Line by line, return the listing exactly, without any of the images.

━━━ DATA SUPPLIED ━━━

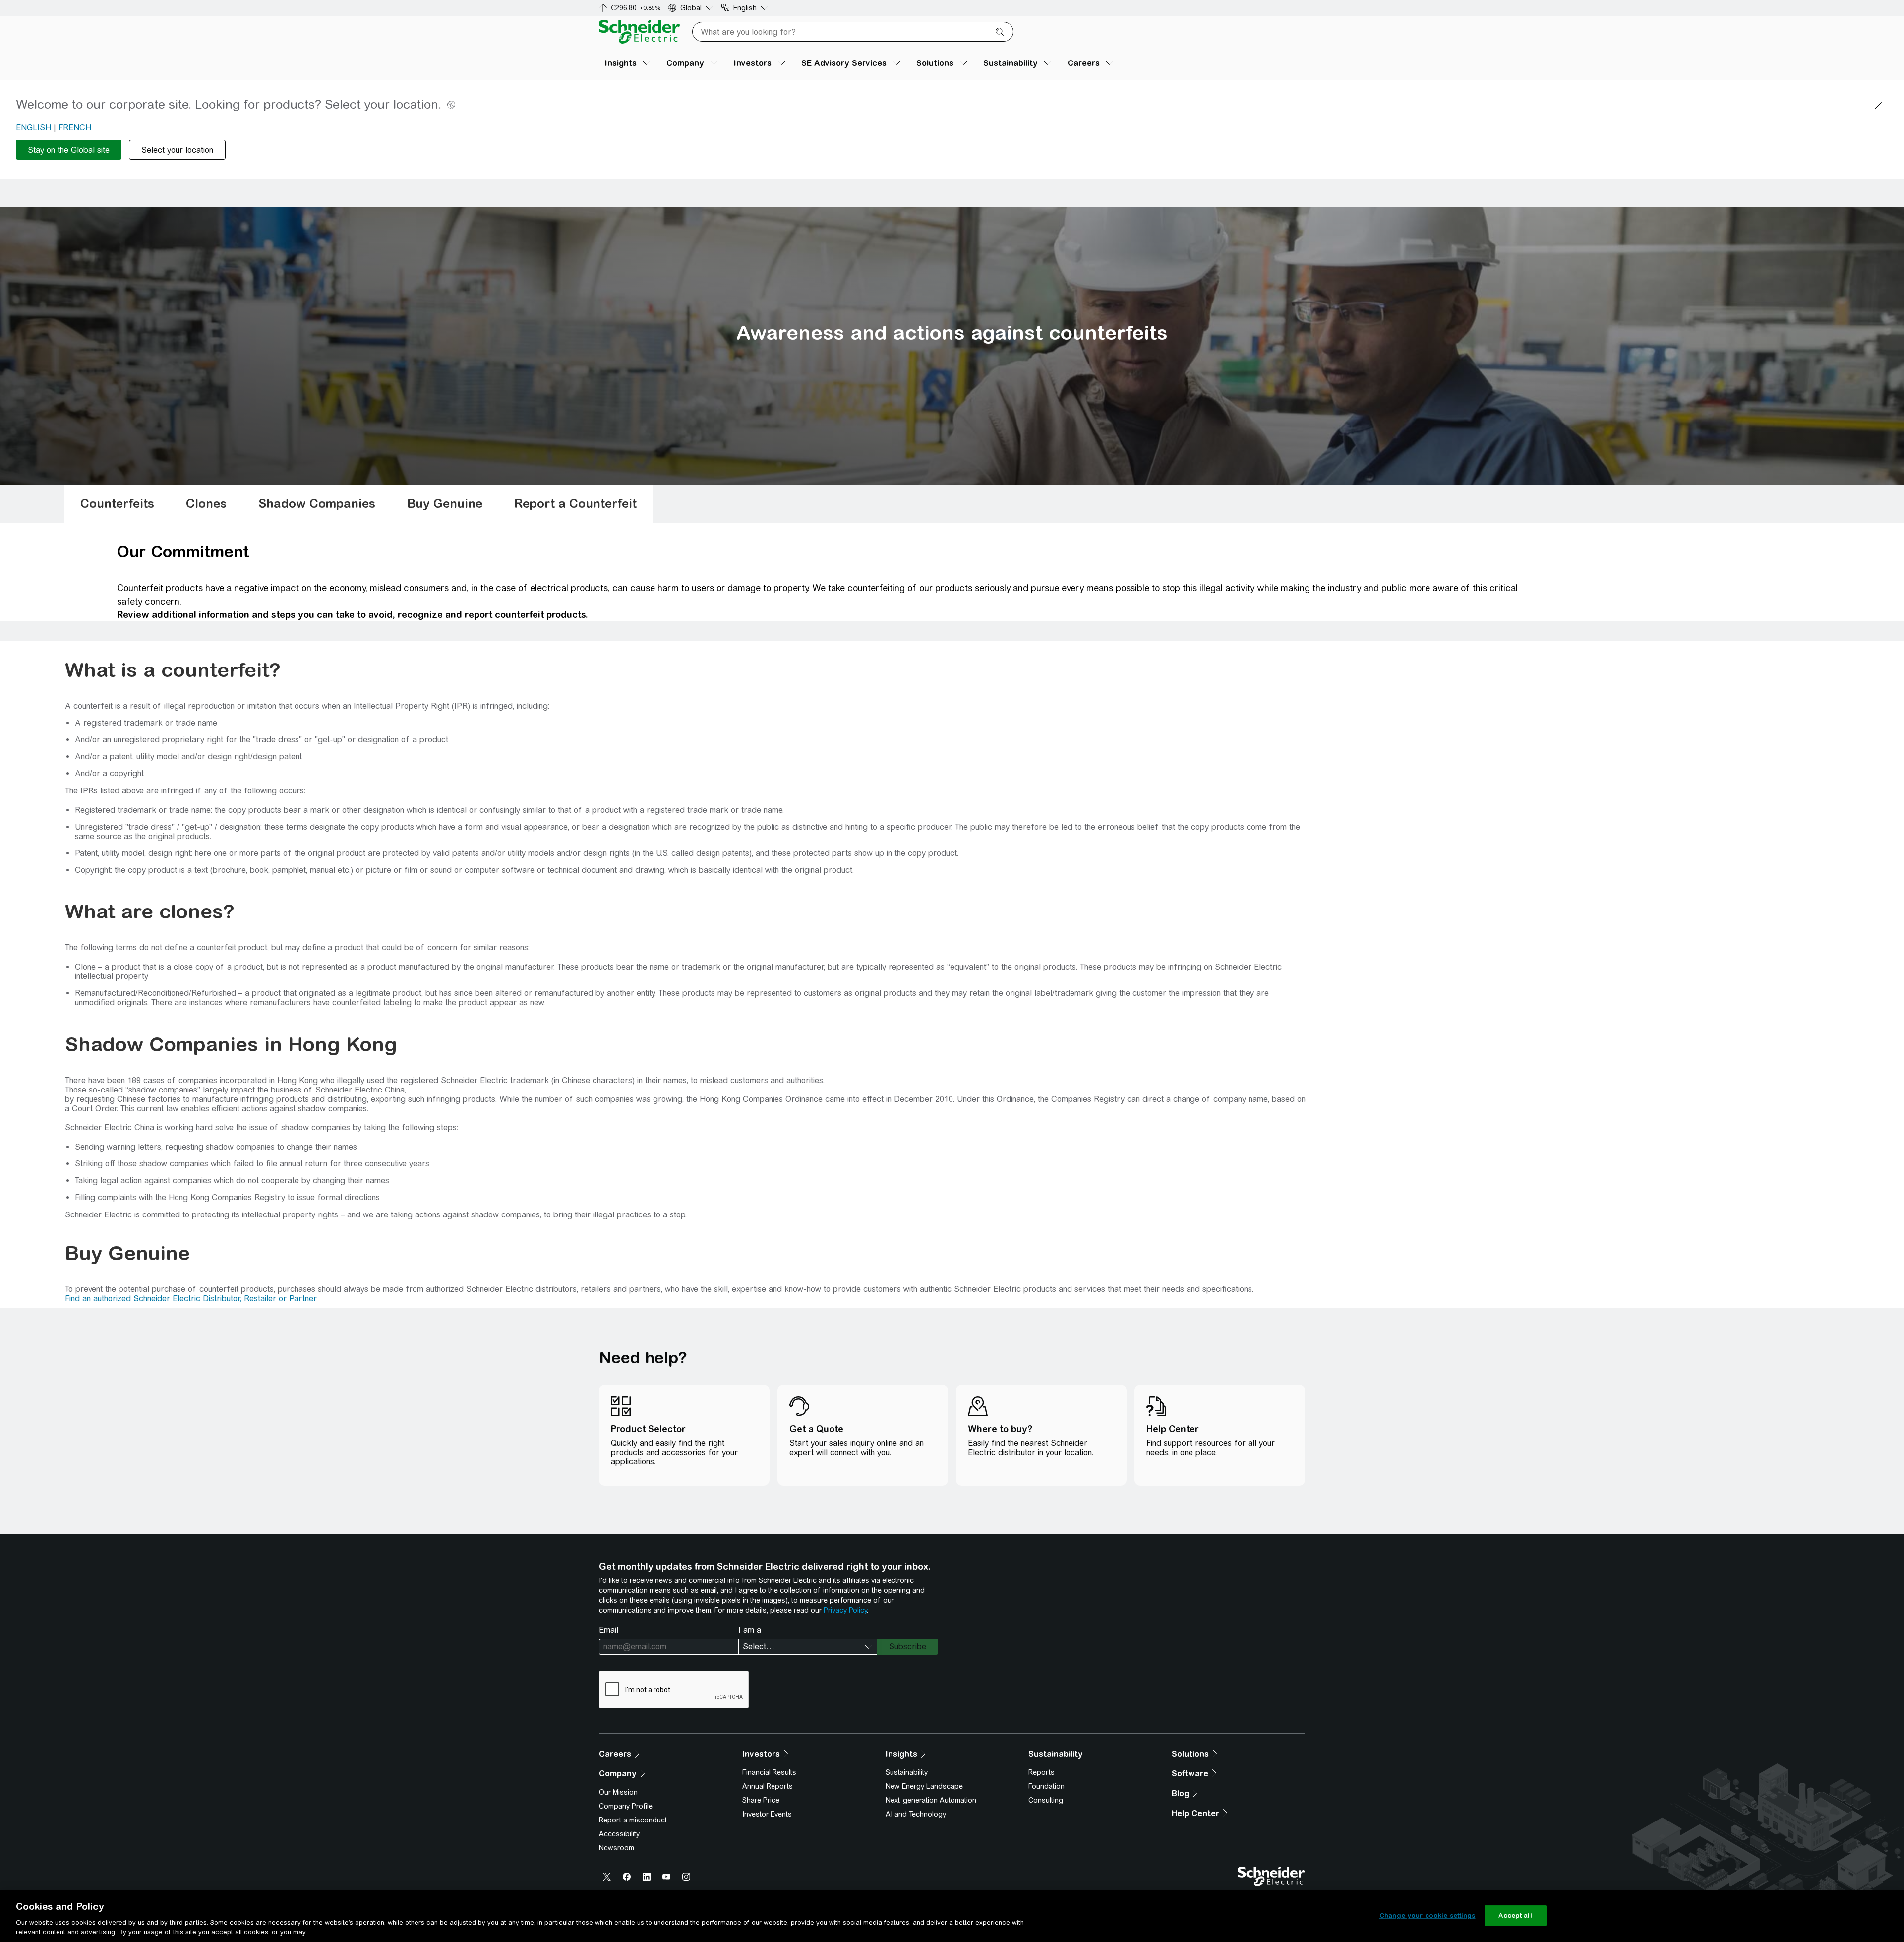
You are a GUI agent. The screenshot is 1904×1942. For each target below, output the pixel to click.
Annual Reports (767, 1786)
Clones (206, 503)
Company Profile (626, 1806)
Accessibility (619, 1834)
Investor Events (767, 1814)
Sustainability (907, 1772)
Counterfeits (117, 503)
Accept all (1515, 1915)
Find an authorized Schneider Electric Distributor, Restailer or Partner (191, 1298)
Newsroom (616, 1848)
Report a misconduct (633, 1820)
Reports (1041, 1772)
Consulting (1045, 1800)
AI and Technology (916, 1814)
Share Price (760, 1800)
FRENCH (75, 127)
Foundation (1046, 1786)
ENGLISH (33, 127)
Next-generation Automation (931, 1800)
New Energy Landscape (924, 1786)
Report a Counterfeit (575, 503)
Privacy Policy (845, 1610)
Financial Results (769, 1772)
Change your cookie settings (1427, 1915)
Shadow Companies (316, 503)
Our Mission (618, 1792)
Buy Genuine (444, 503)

━━━

EXERCISE RESULT
You are a GUI agent. The screenshot is 1904×1942. For each target below, output the pixel to click.
Annual Reports (767, 1786)
Clones (206, 503)
Company Profile (626, 1806)
Accessibility (619, 1834)
Investor Events (767, 1814)
Sustainability (907, 1772)
Counterfeits (117, 503)
Accept all (1515, 1915)
Find an authorized Schneider Electric Distributor, Restailer or Partner (191, 1298)
Newsroom (616, 1848)
Report a misconduct (633, 1820)
Reports (1041, 1772)
Consulting (1045, 1800)
AI and Technology (916, 1814)
Share Price (760, 1800)
FRENCH (75, 127)
Foundation (1046, 1786)
ENGLISH (33, 127)
Next-generation Automation (931, 1800)
New Energy Landscape (924, 1786)
Report a Counterfeit (575, 503)
Privacy Policy (845, 1610)
Financial Results (769, 1772)
Change your cookie settings (1427, 1915)
Shadow Companies (316, 503)
Our Mission (618, 1792)
Buy Genuine (444, 503)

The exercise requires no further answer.